Auge y poder de la economía digital en Chile

Desde inicios del siglo XXI -incluso décadas antes- ya la tecnología había penetrado de manera transversal a la sociedad y a la economía mundial, impulsando no sólo la trasferencia de datos e información, sino también el desarrollo del comercio, la banca, la industria, la educación, la medicina y las ciencias -entre muchos otros-; modificando radicalmente la interacción de individuos, empresas y gobiernos, transformando mercados y ampliando horizontes.

El desarrollo de la era digital nos ha permitido reducir los costos de búsqueda, de replicar contenidos, de innovar, de instaurar la economía del aprendizaje, integrando a través de la internet a los consumidores y mercados del mundo.

De acuerdo al informe preliminar del centro de estudios de la Economía Digital, perteneciente a la Cámara de Comercio de Santiago (CCS) en el desarrollo económico de Chile al 2016, éste indica que estudios recientes ratifican que el ecosistema digital tiene un importante efecto en impulsar el desarrollo de los países, señalando que un crecimiento del 20% en la inversión en tecnologías de la información, tiene la capacidad para elevar en un punto porcentual el crecimiento del PIB en un tercio -equivalente- al crecimiento mundial. “Esto muestra el enorme poder que ha alcanzado la economía digital, que ha emergido en un relativamente breve lapso de tiempo, de no más de 15 o 20 años”.

Las mediciones respecto del tamaño de la economía digital indican que en Chile representa alrededor del 3% del PIB, situación similar a la industria alimenticia, al sector silvo-agropecuario o a los servicios de electricidad, agua y gas. Hacia el año 2020 su incidencia continuará expandiéndose hasta alrededor de 4,5%.

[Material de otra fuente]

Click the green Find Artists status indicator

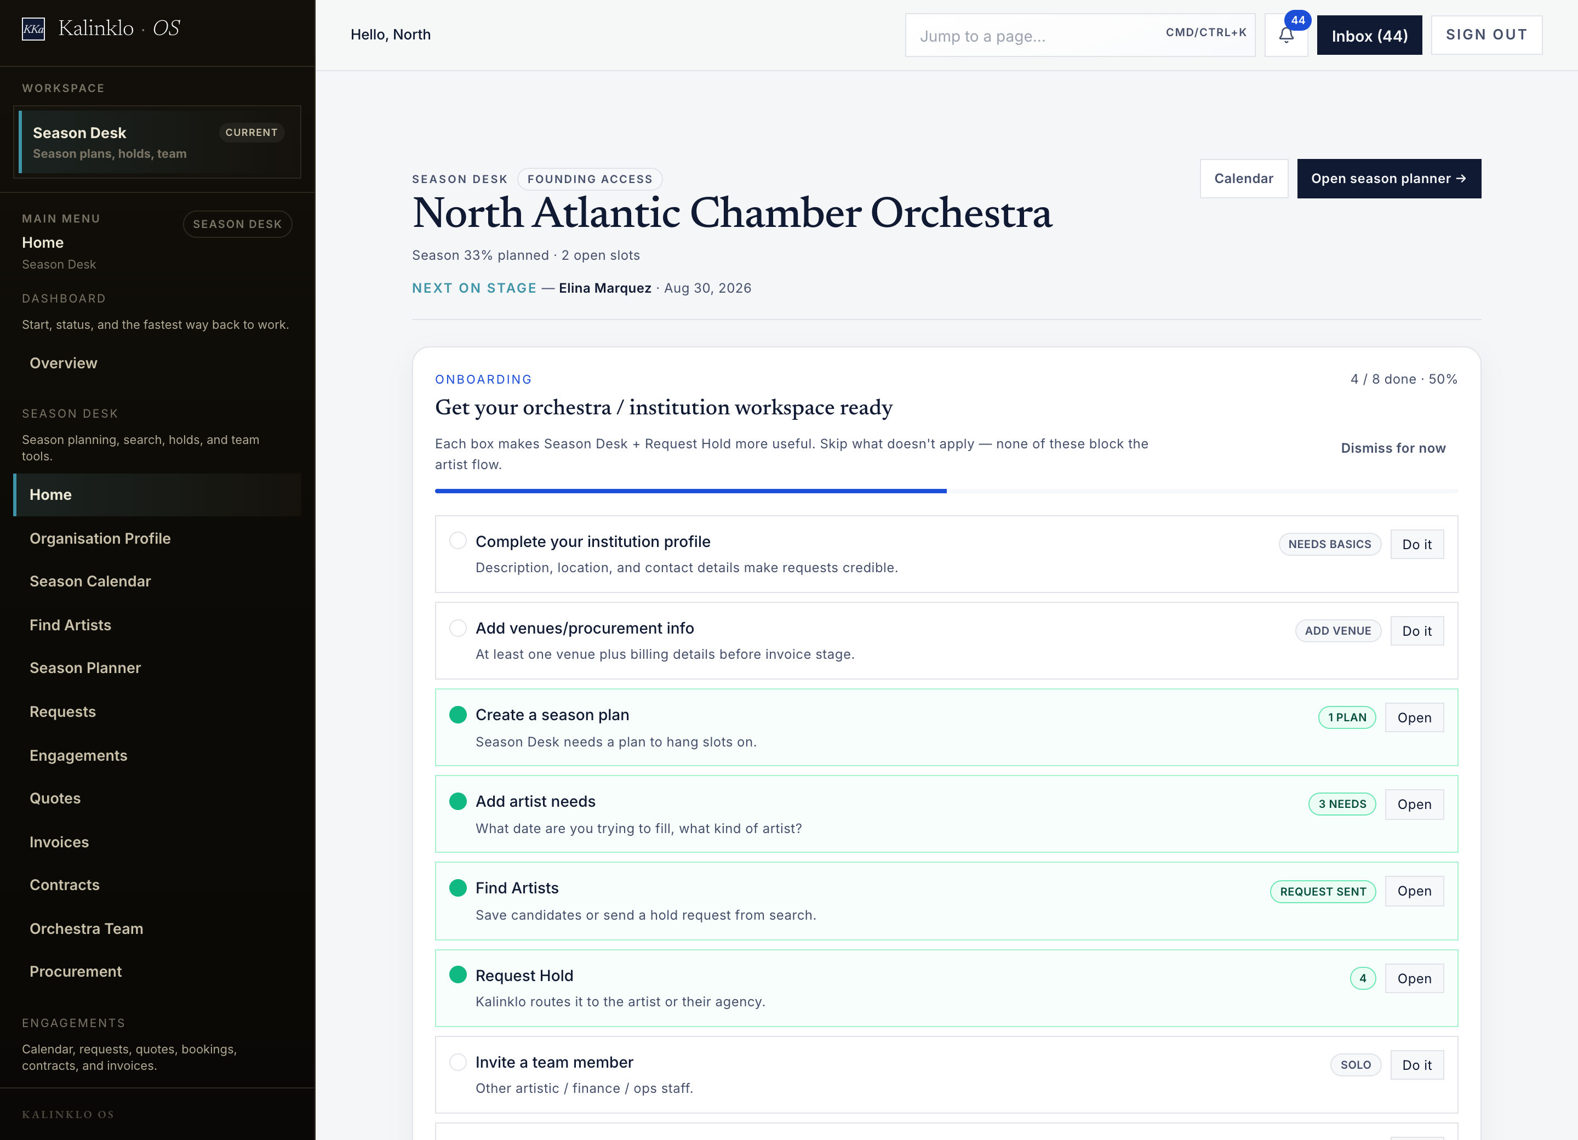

Para la CCS es posible definir el ecosistema de la economía digital como “aquel conformado por la infraestructura de telecomunicaciones, la industria de tecnologías de comunicación e información (en software y hardware) y las actividades económicas y sociales desarrolladas a través de internet, como por ejemplo, el comercio electrónico, contenidos digitales y medios de información.

El exorbitante avance de este nuevo hábitat tecnológico y sus difusas fronteras ha hecho difícil medirlo y evaluar sus impactos en el resto de la economía. La percepción de la población es que estos avances han contribuido en forma muy importante al bienestar, pero sin duda la métrica tradicional no está siendo capaz de identificar con precisión su impacto en el PIB.

De acuerdo al informe de la CCS, el impacto de la economía digital en el acervo de conocimiento e inteligencia, llama también a poner atención sobre la inversión en intangibles como lo es el capital gerencial, estratégico y directivo. “La era digital impactará de manera singular la forma cómo las economías acumulan capital, migrando desde las plataformas eminentemente tangibles como maquinarias, equipos y construcciones, hacia plataformas intangibles, representadas por marcas, confianza o accountability”.